Ballot-issue lawsuit goes to high court

— The court battle over a constitutional amendment to allow higher retail interest rates moved Monday to the Supreme Court.

According to incomplete, unofficial results in the Nov. 2 election, voters approved the proposal, which was Issue 2 on the ballot.

The measure would allow higher interest rates on retail lending, remove the interest limit on government bonds and allow a way to finance energy-efficiency projects.

It passed with 64.16 percent of the vote.

The amendment was recommended to voters by lawmakers in April 2009.

Attorney Eugene Sayre of Little Rock filed a lawsuit Sept. 24 on behalf of April Forrester of Jacksonville against Secretary of State Charlie Daniels contending the description of the proposal on the ballot was “a manifest fraud” because it did not make clear that retail interest rates could rise to 17 percent.

The suit also said the measure exceeded the General Assembly’s authority to propose amendments by combining three issues into one. Lawmakers are constitutionally limited to proposing only three amendments per election, except under limited circumstances.

The case was brought in both Pulaski Circuit Court and directly to the Supreme Court.

The Supreme Court ruled in October that it did not have original jurisdiction over the case because lawmakers, rather than voters, referred the issue to the ballot.

Original jurisdiction is the authority to hear a case at its beginning instead of reviewing a decision made by lower courts. In the past the court has exercised original jurisdiction in lawsuits against constitutional amendments proposed by voters through the petition process but not constitutional amendments referred from the Legislature.

The court ordered the case first be heard in a lower court and appealed back to the Supreme Court.

Pulaski Circuit Judge Mary McGowan ruled on Election Day that the initiative’s ballot title was “complete enough to convey an intelligible idea of the scope and import of the proposed amendment,” and that the matters it contained were all sufficiently related.

The appeal notice was filed Monday in Pulaski Circuit Court.
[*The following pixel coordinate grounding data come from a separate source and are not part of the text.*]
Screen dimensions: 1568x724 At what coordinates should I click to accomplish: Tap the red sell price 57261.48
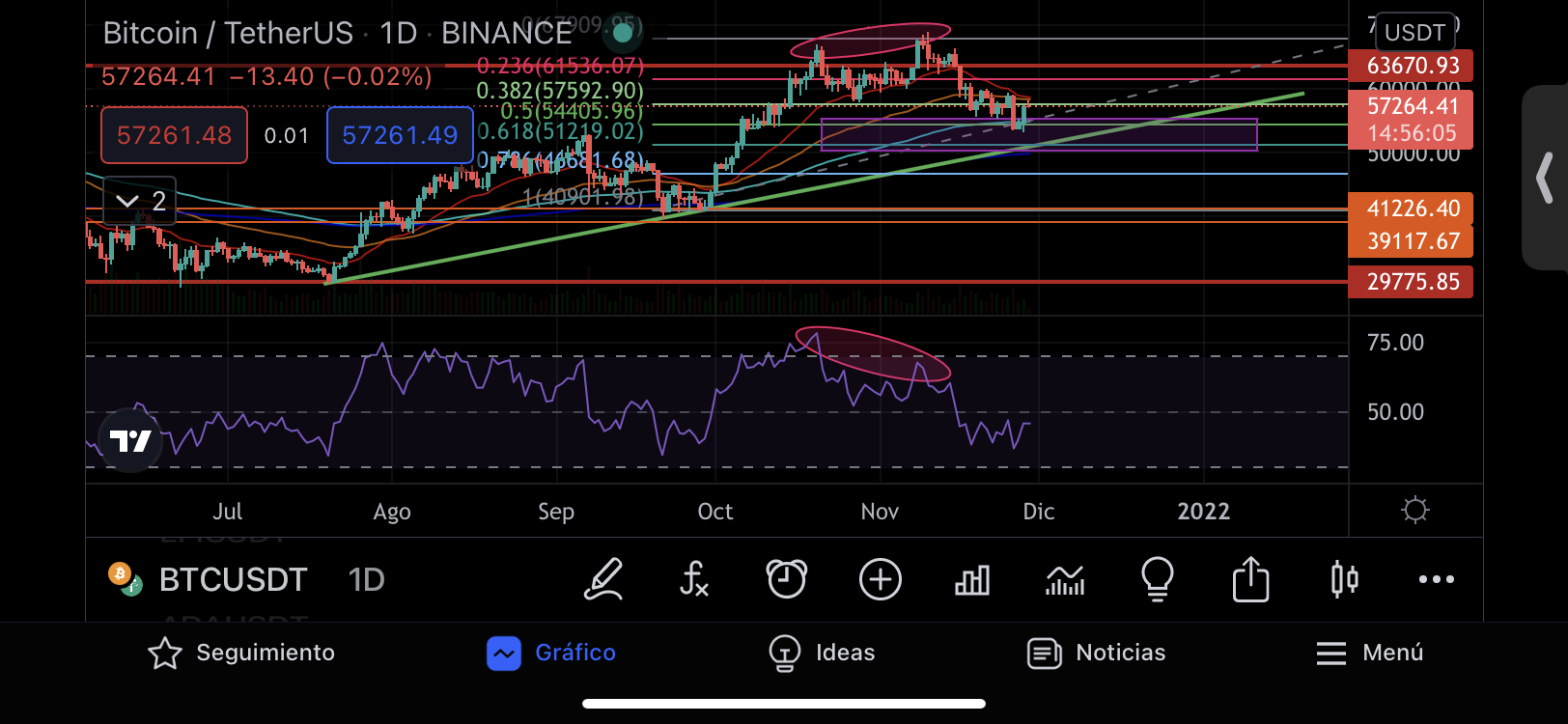(x=174, y=135)
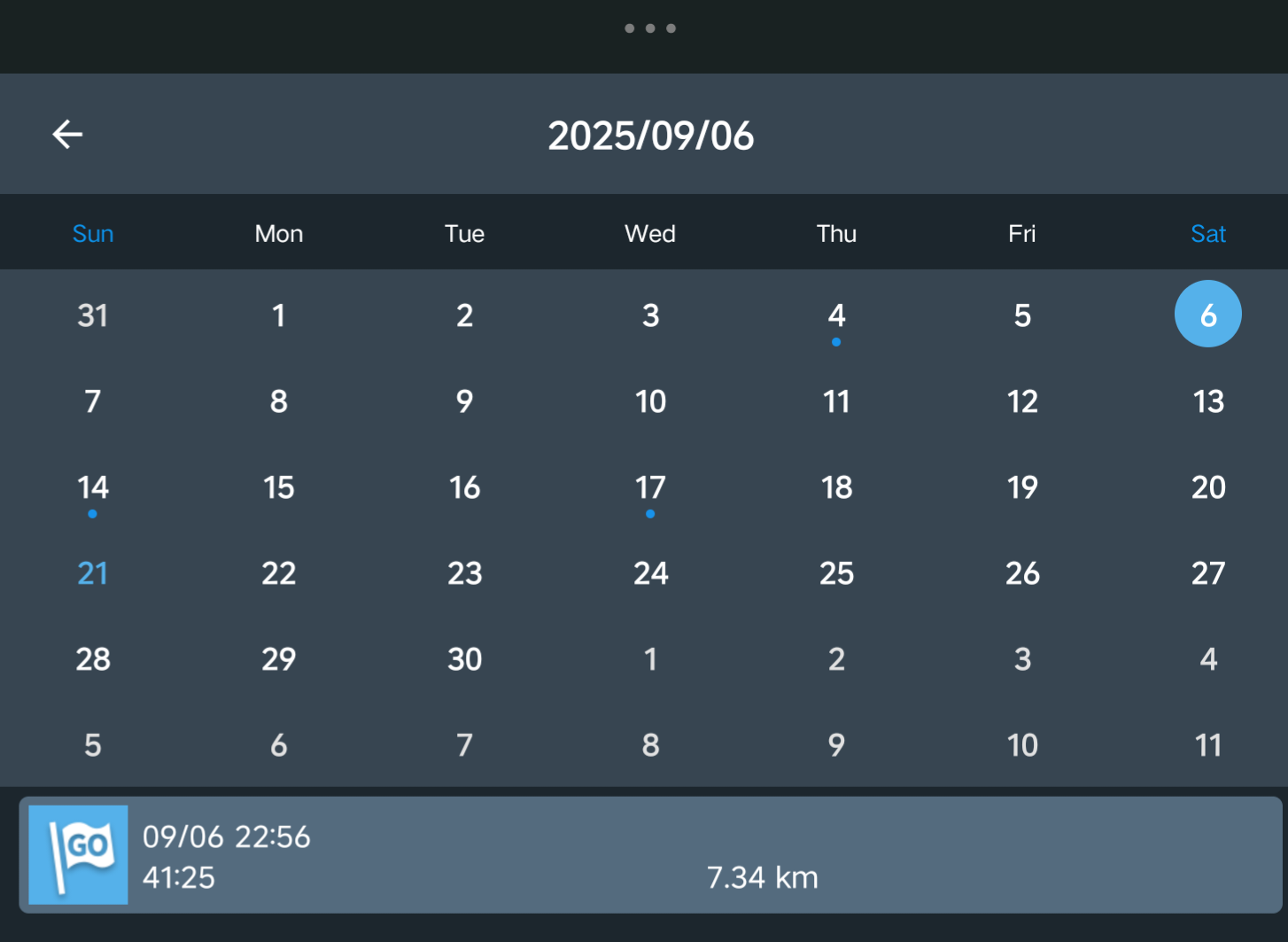Viewport: 1288px width, 942px height.
Task: Go back using the left arrow
Action: (x=67, y=135)
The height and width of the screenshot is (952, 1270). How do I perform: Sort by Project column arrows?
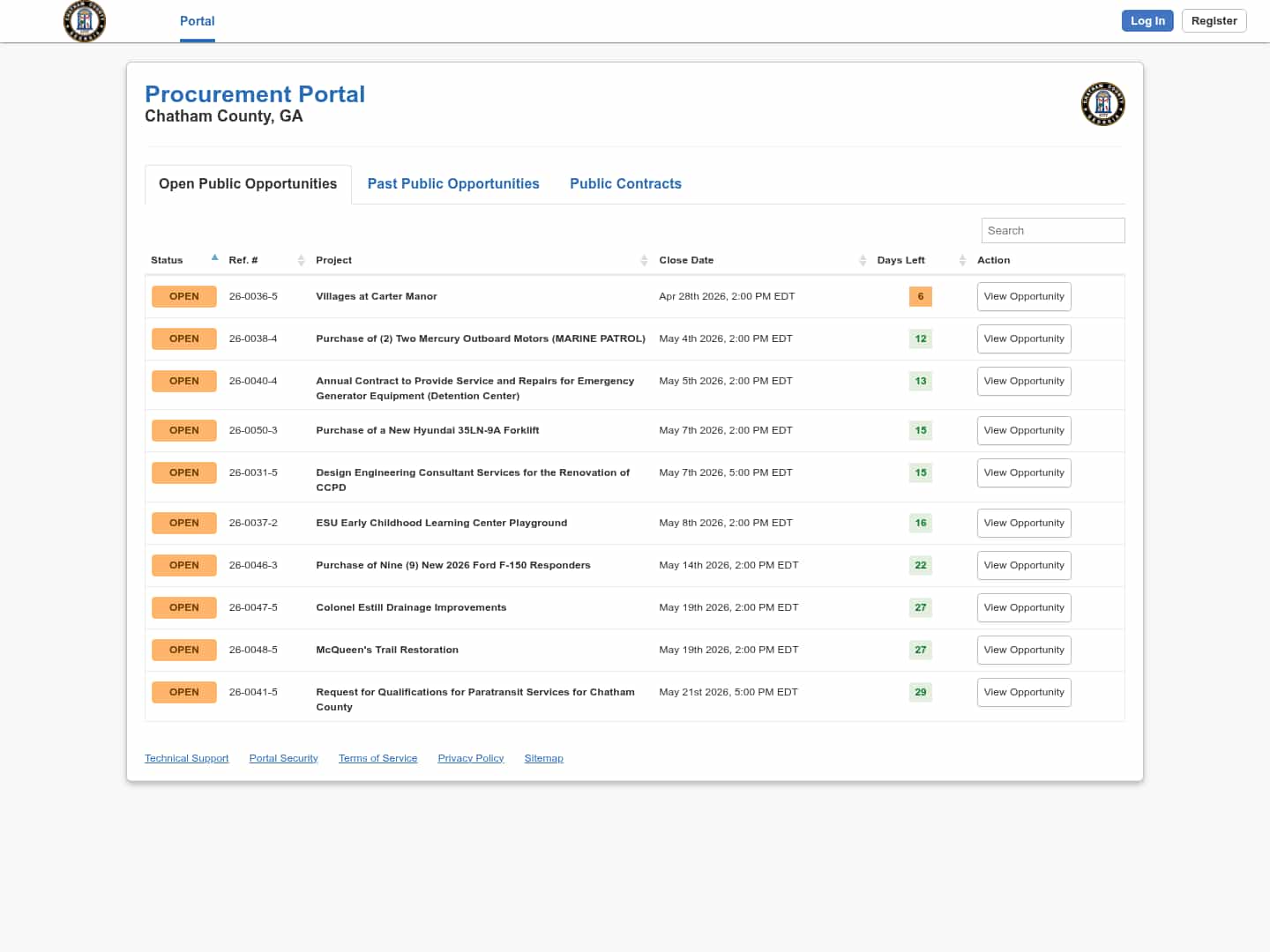[x=644, y=260]
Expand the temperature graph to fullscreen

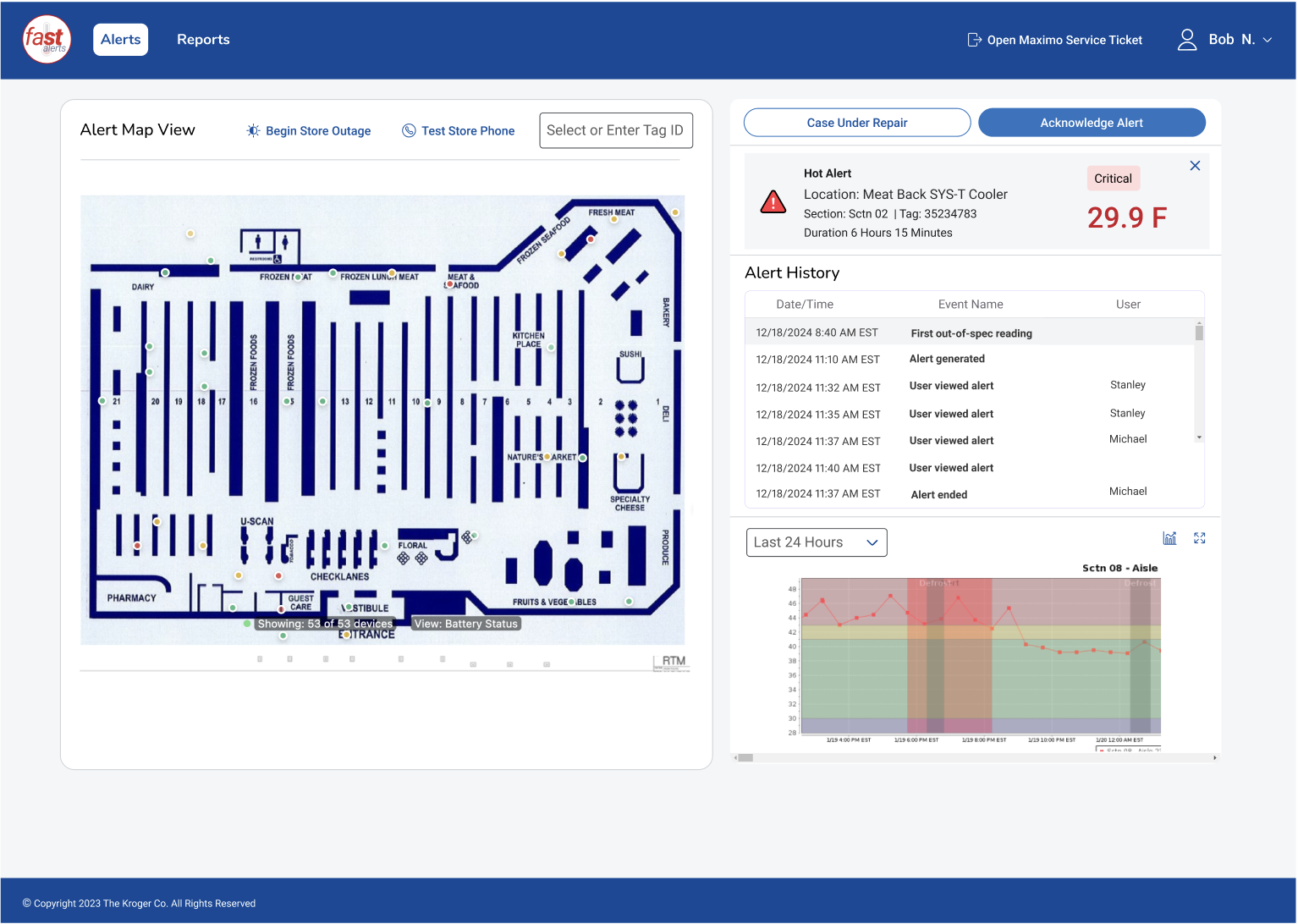(x=1199, y=538)
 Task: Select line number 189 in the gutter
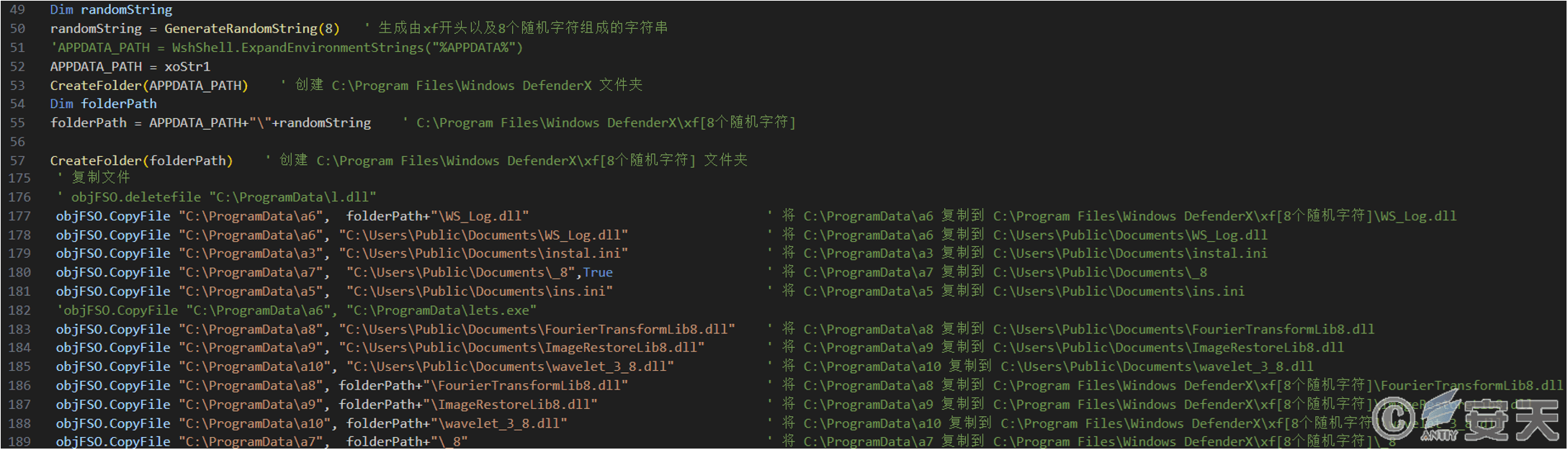click(x=19, y=441)
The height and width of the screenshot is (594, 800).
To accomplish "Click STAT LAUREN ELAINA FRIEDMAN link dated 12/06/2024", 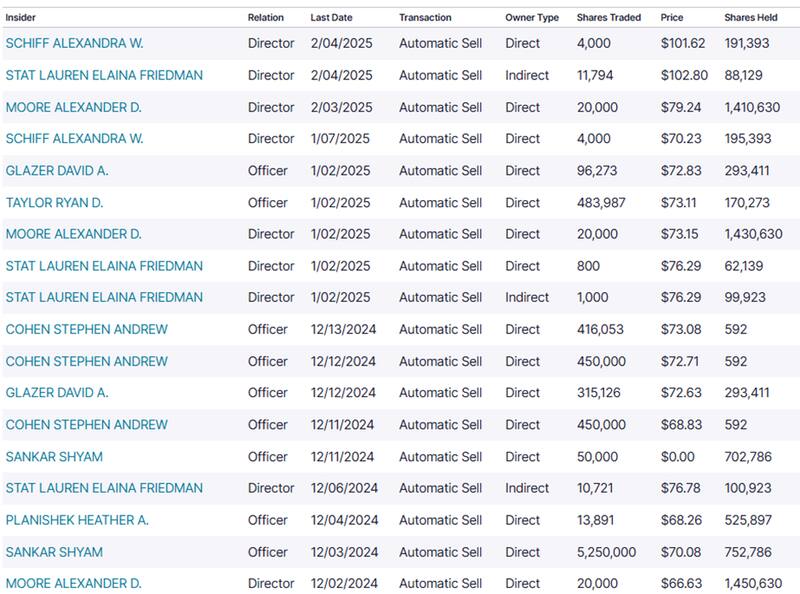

Forrester now has 90 days to have the court file certified by the circuit clerk and submit it to the Supreme Court.

“They seemed more receptive to some of the things we were arguing than Judge Mc-Gowan,” said Reba Wingfield, an attorney on the case. “This is a political hot potato and it’s a lot easier to let the Supreme Court handle it.”

The amendment says it becomes law Jan. 1. Wingfield said they will ask that the case be expedited.

The case does not go to the Appeals Court because Arkansas Supreme Court Rule 1-2 (a)(1) gives the Supreme Court jurisdiction over any appeal that involves the interpretation or construction of the state constitution.